How to sell a vision inside your organisation

Executive overview

Having a vision isn't enough — most leaders don't know how to transfer ownership of it to others. Without deliberate internal selling, vision leaks, execution fragments, and change stalls.

Start with a draft (not a finished manifesto), build alignment from direct reports downward, and keep communicating long after you think you've said it enough.

Vision only moves an organisation when every level has ownership, not just awareness.

The vision script: beyond the slogan

  • A vision script is a written document, 3–5 pages, describing the organisation's reality 3–5 years out — written in present tense as if already achieved.
  • It replaces the short, pithy vision statement, which lacks enough substance to guide decisions.
  • Draft it to ~70% completion before sharing — imperfection invites input rather than resistance.
  • Incomplete ≠ weak; it signals that others' perspectives are genuinely needed.

Cascading the vision internally

  • Start with direct reports — they carry primary responsibility for realisation.
  • Present the draft as wet cement: "I need your help to get this right."
  • Goal at this stage is transferred ownership, not acceptance of a finished decree.
  • Work level by level downward (cascading communication) before any org-wide reveal.
  • No one in a leadership role should hear the vision for the first time in an all-hands meeting.

Working with resistors

  • Begin conversations with people who don't like change — they surface objections early and cheaply.
  • Open every pitch by naming what is not going to change — this gives resistors a stable footing before they process what will shift.
  • Respect the past: whatever exists now was once someone's brilliant solution to a real problem. Acknowledge it before proposing its replacement.
  • Coach critical thinkers on timing — their objections are valuable, but voiced too early they shut down creative momentum.

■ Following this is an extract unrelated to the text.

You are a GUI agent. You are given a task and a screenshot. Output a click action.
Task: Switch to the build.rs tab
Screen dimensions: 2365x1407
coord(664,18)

Listening during the selling conversation

  • Treat the draft as just a draft, regardless of how confident you feel.
  • Create an environment where dissent is safe and debate carries no penalty.
  • Ask a second question after every pushback — "tell me more" — before forming a response.
  • Resistors and critics often see the potholes that will cost you most later.

Setting vision in the discomfort zone

  • Three zones: comfort zone (incremental, fails to motivate), discomfort zone (fear + uncertainty = right place), delusion zone (too far out, destroys credibility).
  • The discomfort zone is where fear, uncertainty, and doubt are present — that's the signal you're calibrated correctly.
  • Discomfort-zone visions command attention, force innovation, and sustain commitment.
  • Get away from the office to draft. A different environment breaks scarcity mindset and creates permission to dream.

Selling up to your boss

  • Frame the proposal entirely around what your boss wants — not what you need or what will help your team.
  • Answer before the meeting: "How does this vision help my boss achieve their goals?" If you can't answer that, don't make the pitch yet.
  • Present deductively: state what you want first, then provide only as much evidence as necessary.
  • When you get the yes, stop talking. Continuing after the yes risks unselling the decision.
  • Transition cleanly: change the subject, thank them, set a follow-up, leave.

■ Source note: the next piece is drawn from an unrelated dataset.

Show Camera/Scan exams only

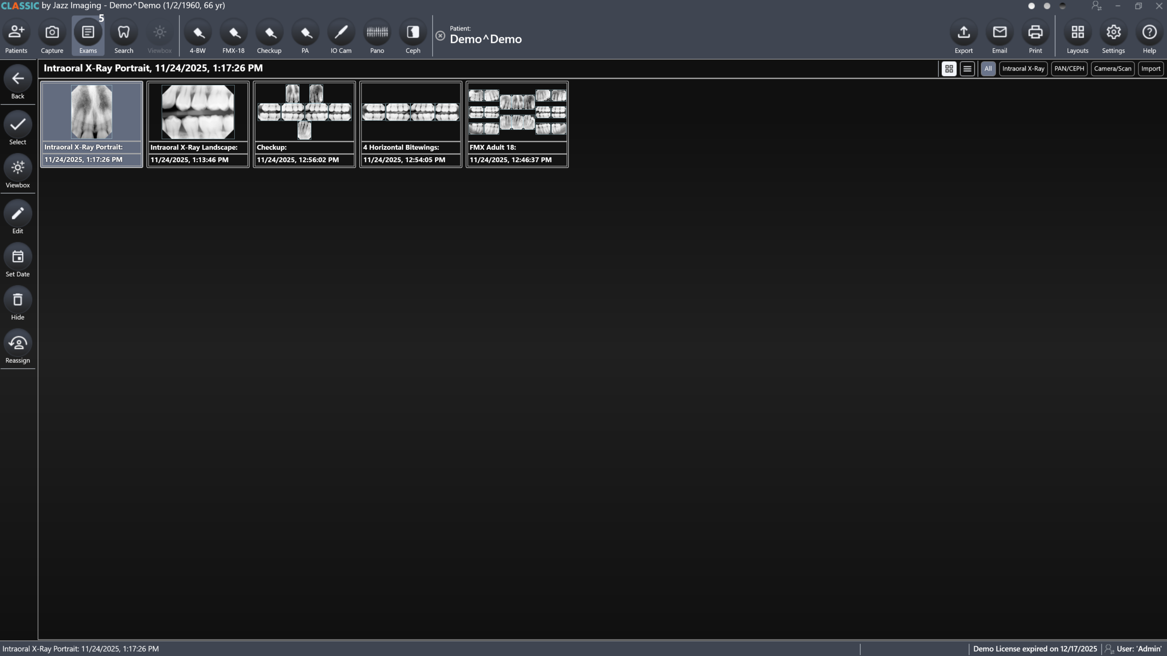pos(1112,69)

Sustaining the vision organisation-wide

  • Vision leaks — repeat and over-communicate constantly, especially during uncertainty or crisis.
  • When you feel tired of hearing yourself say it, you're about halfway done.
  • Distinguish vision from strategy: vision is the destination (stable, 3–5 years); strategy is how you get there (changes as conditions change).
  • Keep the vision visible during hard times — it's what gives daily work meaning when outcomes feel distant.

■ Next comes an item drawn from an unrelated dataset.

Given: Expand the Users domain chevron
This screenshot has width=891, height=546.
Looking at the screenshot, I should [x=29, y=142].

Applying the framework: Thomas Nelson example

  • Inherited a division ranked last in revenue growth and profitability, losing money.
  • Booked a solo retreat, wrote 10 present-tense bullets describing the division three years out.
  • Two concrete items: "We publish five New York Times bestsellers per year" and "We have cut our publication list from 120 to 48 titles."
  • Shared the draft with the leadership team as wet cement; they fine-tuned and co-owned it.
  • Result: vision achieved in 18 months, not three years — division moved from last to first in revenue growth and profit.